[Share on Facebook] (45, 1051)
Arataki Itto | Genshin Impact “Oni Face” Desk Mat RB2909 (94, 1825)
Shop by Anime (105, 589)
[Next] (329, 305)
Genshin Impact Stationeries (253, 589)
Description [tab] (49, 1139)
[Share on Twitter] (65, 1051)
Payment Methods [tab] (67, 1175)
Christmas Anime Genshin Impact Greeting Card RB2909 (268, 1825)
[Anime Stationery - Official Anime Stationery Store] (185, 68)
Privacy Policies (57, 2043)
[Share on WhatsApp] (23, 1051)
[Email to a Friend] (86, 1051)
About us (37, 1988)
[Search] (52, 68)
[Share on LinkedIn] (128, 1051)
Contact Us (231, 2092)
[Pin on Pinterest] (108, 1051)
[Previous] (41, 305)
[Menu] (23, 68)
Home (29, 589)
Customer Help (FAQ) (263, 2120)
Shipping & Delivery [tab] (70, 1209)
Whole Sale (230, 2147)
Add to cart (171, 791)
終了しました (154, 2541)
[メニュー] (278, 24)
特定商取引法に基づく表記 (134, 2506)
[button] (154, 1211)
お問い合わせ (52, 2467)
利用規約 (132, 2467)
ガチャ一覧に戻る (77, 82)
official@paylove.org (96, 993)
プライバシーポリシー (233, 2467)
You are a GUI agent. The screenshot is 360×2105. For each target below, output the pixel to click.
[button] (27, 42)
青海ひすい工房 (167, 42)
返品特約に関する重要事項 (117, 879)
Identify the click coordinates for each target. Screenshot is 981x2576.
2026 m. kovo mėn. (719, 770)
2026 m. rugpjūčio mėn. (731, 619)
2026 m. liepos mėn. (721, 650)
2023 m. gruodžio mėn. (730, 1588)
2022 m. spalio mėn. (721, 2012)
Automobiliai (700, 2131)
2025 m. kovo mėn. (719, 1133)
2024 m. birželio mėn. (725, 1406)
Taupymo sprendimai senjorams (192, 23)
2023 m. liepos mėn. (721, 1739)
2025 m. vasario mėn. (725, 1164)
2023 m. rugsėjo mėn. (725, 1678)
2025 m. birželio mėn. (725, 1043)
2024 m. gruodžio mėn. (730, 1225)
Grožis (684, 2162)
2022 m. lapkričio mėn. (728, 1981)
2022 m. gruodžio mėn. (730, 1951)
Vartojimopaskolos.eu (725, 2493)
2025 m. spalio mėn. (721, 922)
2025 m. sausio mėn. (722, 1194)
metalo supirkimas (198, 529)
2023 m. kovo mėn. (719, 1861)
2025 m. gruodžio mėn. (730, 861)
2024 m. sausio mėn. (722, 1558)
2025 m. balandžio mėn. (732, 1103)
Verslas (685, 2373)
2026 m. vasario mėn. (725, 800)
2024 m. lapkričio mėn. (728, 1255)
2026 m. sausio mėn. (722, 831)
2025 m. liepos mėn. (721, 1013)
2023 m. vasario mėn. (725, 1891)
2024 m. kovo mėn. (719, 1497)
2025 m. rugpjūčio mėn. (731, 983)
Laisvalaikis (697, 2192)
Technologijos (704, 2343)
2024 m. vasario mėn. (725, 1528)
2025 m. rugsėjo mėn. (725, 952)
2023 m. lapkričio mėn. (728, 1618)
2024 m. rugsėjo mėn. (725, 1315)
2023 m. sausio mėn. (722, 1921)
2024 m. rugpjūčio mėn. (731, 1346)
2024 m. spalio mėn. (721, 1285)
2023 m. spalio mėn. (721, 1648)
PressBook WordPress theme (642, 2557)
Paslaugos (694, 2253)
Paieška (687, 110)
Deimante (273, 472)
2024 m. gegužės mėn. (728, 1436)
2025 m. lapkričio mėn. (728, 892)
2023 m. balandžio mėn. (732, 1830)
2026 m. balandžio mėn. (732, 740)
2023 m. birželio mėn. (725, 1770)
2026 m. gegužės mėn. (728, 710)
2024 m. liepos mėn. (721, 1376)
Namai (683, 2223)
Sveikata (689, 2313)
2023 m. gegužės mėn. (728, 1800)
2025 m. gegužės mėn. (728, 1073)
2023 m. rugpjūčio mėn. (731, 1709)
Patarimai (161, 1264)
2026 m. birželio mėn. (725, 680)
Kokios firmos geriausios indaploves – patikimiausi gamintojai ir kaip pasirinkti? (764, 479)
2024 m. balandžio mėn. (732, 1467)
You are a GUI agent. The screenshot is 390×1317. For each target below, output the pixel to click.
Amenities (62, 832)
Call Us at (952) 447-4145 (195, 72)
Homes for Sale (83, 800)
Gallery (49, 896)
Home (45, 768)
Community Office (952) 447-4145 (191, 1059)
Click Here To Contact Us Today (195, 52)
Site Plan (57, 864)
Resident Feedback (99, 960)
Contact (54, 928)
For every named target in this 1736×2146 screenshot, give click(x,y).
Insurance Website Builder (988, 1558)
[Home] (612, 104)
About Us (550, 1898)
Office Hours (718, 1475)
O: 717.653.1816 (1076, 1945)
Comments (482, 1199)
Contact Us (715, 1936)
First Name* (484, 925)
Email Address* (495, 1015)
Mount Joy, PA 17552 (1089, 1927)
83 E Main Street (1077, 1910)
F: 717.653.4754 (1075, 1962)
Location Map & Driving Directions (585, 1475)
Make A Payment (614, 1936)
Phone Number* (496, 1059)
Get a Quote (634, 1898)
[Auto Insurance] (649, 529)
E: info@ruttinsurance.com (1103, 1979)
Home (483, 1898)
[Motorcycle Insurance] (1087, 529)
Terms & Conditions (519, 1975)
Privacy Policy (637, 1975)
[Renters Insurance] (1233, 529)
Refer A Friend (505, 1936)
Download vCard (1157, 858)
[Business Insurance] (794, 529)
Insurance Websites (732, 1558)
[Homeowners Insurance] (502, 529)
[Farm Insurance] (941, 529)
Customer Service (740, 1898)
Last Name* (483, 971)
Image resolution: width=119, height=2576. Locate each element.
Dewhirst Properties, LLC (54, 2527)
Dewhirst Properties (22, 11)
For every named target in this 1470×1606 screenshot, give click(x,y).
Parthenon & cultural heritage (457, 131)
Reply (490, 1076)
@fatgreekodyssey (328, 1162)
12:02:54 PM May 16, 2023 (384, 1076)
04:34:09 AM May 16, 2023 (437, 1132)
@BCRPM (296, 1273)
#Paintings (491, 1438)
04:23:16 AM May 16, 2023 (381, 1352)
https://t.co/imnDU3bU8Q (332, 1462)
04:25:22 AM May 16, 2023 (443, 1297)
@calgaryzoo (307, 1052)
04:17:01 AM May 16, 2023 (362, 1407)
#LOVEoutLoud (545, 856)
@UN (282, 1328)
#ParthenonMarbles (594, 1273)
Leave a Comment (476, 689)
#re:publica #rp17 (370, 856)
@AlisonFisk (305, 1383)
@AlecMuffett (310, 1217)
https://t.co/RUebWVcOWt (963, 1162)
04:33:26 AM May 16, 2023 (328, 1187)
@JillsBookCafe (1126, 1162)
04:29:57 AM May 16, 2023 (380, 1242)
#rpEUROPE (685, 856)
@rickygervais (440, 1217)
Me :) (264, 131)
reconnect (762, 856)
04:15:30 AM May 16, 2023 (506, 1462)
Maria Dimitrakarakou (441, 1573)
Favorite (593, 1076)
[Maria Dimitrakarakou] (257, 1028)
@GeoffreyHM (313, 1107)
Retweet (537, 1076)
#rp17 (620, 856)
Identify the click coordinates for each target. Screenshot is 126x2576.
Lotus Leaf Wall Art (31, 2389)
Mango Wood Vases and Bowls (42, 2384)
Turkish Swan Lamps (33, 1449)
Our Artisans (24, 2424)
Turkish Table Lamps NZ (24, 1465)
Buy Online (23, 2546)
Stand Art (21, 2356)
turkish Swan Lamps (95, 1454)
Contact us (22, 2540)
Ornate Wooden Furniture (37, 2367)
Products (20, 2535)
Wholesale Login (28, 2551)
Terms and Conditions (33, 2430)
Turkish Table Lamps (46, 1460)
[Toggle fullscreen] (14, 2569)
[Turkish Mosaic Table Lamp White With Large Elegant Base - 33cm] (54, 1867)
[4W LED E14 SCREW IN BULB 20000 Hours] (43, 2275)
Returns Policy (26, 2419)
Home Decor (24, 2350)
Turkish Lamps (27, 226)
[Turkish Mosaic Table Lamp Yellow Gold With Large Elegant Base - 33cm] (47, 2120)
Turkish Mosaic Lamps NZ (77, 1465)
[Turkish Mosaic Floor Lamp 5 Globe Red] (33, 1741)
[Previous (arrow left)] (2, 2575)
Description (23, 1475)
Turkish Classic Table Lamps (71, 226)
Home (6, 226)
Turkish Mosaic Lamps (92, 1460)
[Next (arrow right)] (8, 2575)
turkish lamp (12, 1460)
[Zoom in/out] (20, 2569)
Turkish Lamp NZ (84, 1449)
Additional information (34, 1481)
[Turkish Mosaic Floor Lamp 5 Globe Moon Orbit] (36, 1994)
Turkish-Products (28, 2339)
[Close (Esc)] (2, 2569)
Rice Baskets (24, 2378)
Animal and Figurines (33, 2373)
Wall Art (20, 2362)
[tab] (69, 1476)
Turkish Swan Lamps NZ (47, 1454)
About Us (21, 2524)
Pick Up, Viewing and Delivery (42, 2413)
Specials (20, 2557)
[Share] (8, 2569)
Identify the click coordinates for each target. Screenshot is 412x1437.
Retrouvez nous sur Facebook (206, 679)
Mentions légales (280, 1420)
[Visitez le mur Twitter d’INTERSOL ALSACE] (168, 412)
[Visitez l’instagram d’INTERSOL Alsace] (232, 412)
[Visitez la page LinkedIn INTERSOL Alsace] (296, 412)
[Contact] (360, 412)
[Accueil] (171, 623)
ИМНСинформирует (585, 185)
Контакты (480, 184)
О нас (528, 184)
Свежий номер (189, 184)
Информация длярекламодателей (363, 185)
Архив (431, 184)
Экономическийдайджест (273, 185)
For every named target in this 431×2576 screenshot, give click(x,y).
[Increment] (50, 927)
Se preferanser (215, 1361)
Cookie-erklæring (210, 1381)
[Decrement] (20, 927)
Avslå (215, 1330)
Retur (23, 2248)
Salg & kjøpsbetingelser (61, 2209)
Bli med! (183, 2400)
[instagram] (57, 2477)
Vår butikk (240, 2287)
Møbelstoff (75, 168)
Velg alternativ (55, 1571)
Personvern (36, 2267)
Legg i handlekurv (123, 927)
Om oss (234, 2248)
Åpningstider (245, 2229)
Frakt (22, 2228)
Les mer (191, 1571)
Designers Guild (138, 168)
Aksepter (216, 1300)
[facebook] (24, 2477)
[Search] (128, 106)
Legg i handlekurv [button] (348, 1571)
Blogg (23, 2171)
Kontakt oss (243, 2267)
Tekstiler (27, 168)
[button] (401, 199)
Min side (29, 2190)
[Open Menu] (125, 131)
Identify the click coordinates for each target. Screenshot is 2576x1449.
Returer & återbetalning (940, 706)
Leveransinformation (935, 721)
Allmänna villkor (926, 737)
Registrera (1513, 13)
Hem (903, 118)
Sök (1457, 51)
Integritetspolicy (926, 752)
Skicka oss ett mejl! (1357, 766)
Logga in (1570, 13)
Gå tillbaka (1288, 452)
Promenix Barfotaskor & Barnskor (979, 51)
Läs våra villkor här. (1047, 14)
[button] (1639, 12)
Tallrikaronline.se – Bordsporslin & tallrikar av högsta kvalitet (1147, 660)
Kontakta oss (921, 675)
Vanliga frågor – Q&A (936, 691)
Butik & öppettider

#####

Begin at the first line of the material above. Transcribe each line exactly, ending with the line that contains "Christmas Anime Genshin".

[Share on Facebook] (45, 1051)
Arataki Itto | Genshin Impact “Oni Face” Desk Mat RB2909 (94, 1825)
Shop by Anime (105, 589)
[Next] (329, 305)
Genshin Impact Stationeries (253, 589)
Description [tab] (49, 1139)
[Share on Twitter] (65, 1051)
Payment Methods [tab] (67, 1175)
Christmas Anime Genshin Impact Greeting Card RB2909 (268, 1825)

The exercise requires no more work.